*Records to process*:
__________

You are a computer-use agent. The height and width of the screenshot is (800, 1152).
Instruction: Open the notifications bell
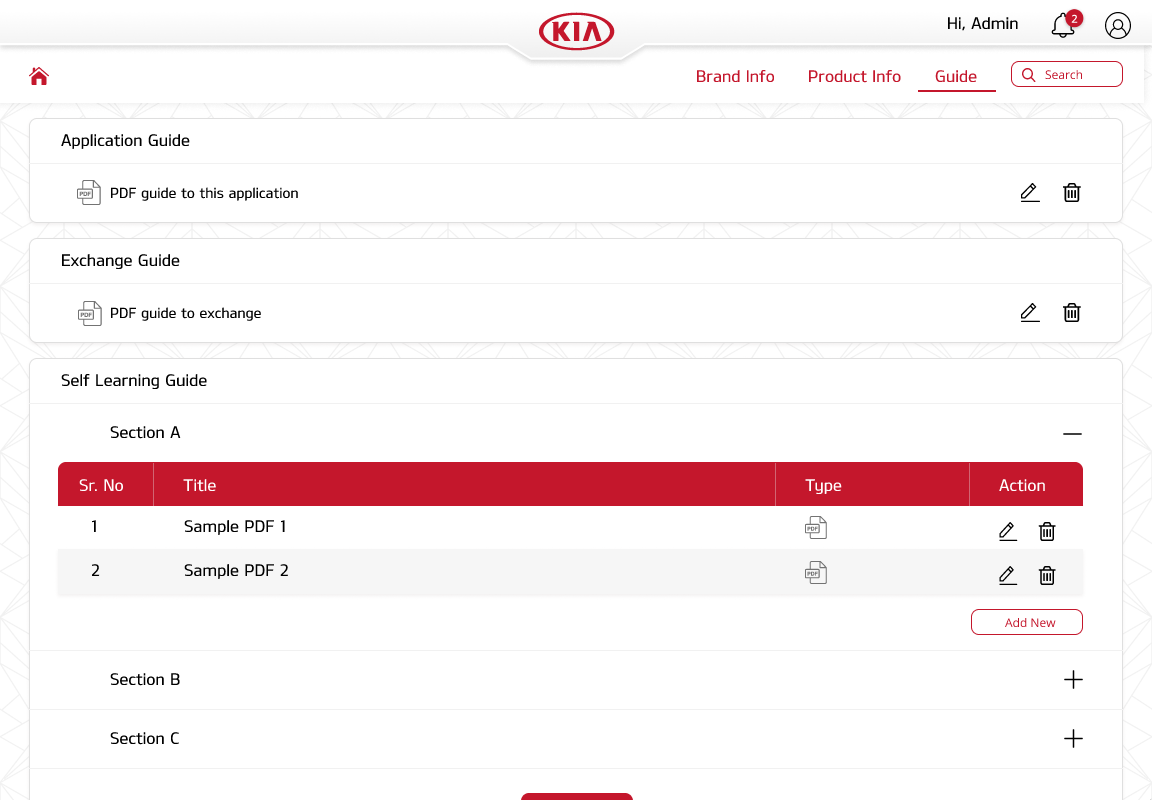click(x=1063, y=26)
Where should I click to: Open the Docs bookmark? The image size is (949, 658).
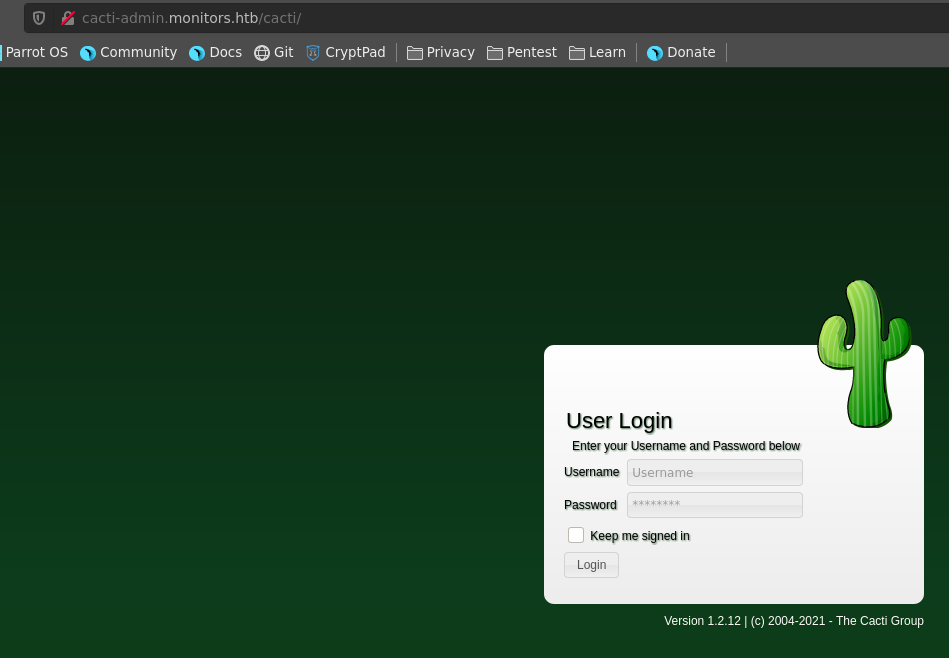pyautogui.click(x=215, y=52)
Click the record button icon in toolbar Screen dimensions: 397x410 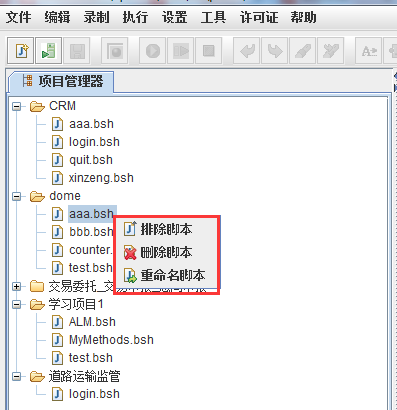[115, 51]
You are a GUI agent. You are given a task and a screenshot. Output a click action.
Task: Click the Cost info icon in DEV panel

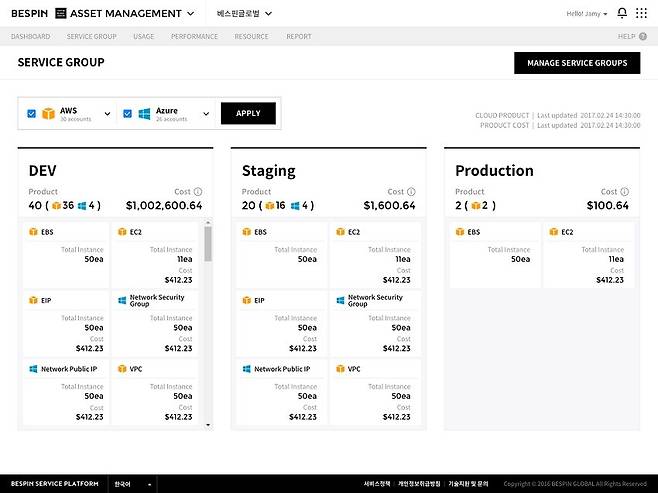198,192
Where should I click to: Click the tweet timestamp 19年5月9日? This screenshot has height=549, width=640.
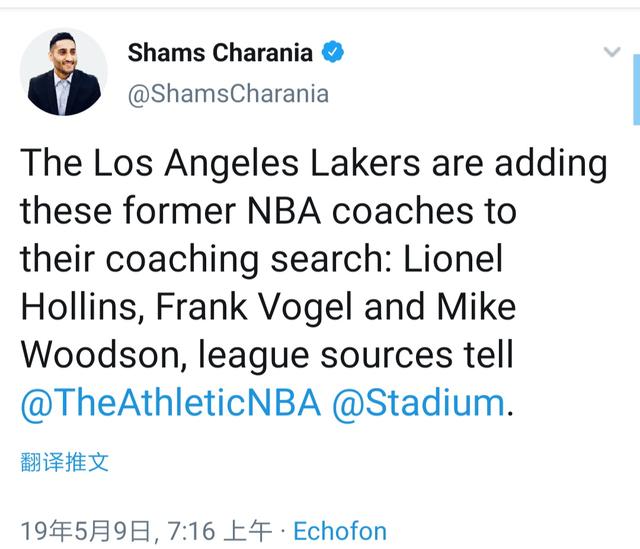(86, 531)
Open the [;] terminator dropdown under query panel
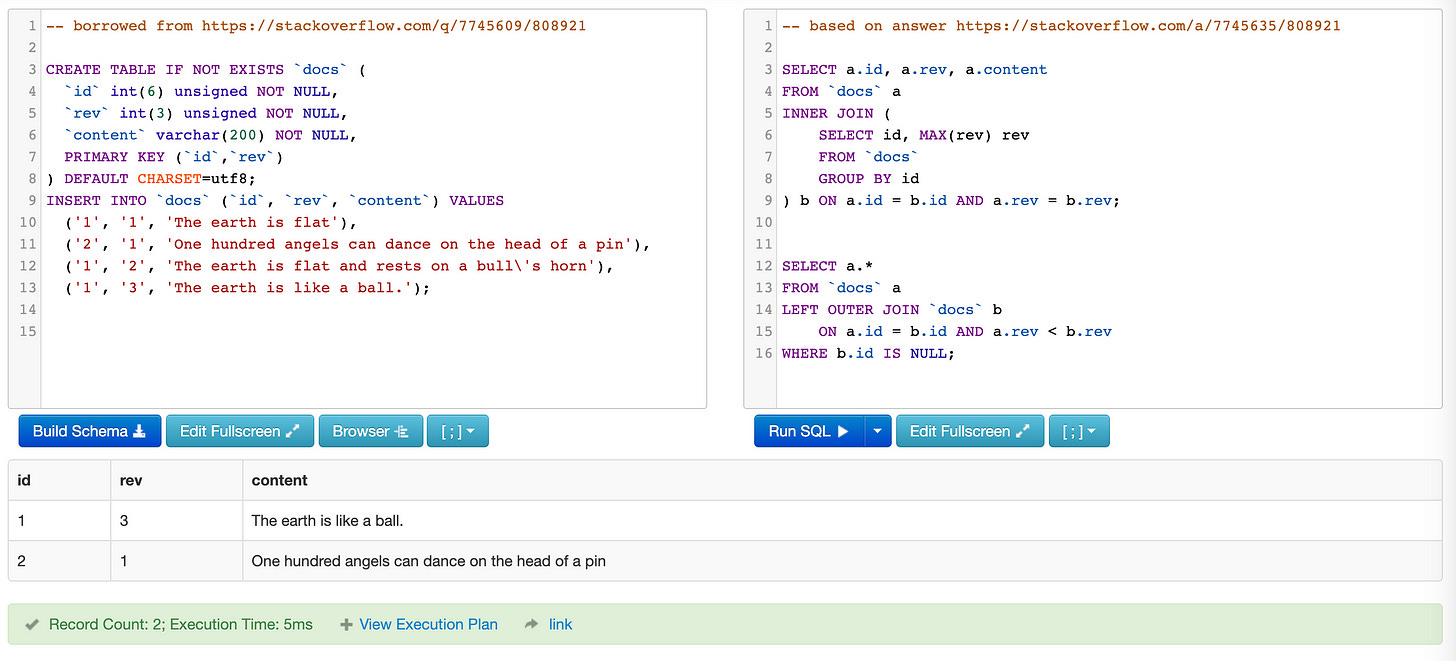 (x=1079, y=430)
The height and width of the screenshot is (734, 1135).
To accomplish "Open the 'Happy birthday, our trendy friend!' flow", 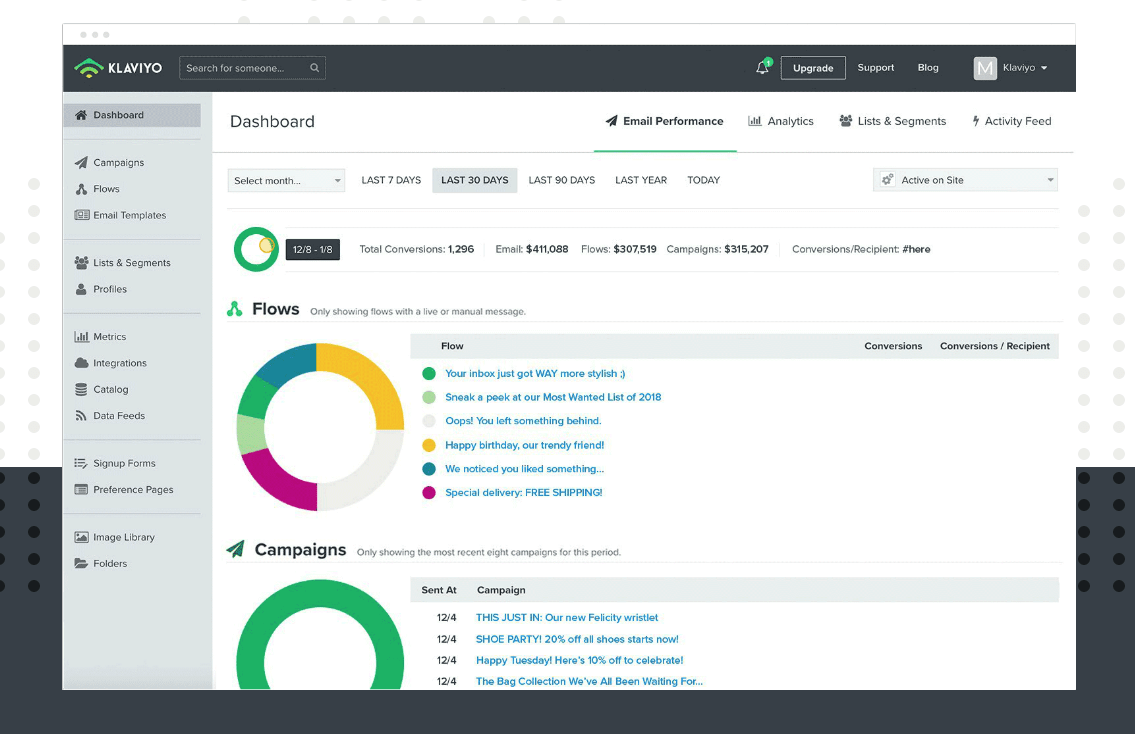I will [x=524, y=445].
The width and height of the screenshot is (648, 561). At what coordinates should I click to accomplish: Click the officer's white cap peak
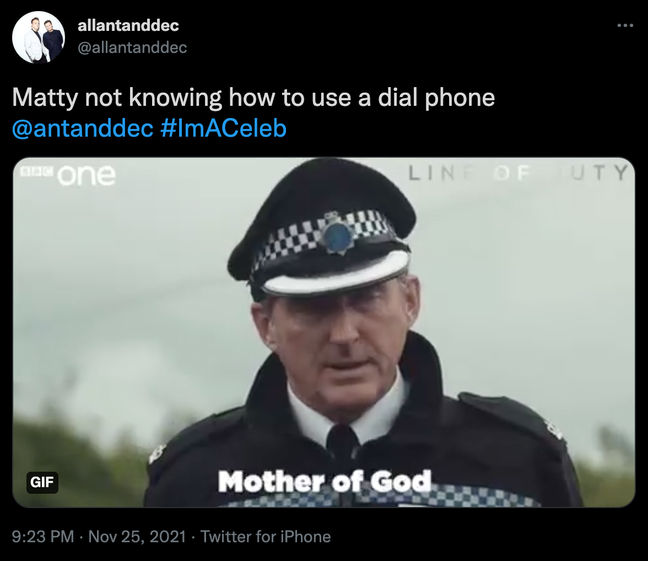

__________

Look through the listing above. Pick out each line with "agent" and copy it.

*Answer box*:
You are a computer-use agent. The height and width of the screenshot is (800, 1152).
You are a GUI agent. You are given a task and a screenshot. Output a click action.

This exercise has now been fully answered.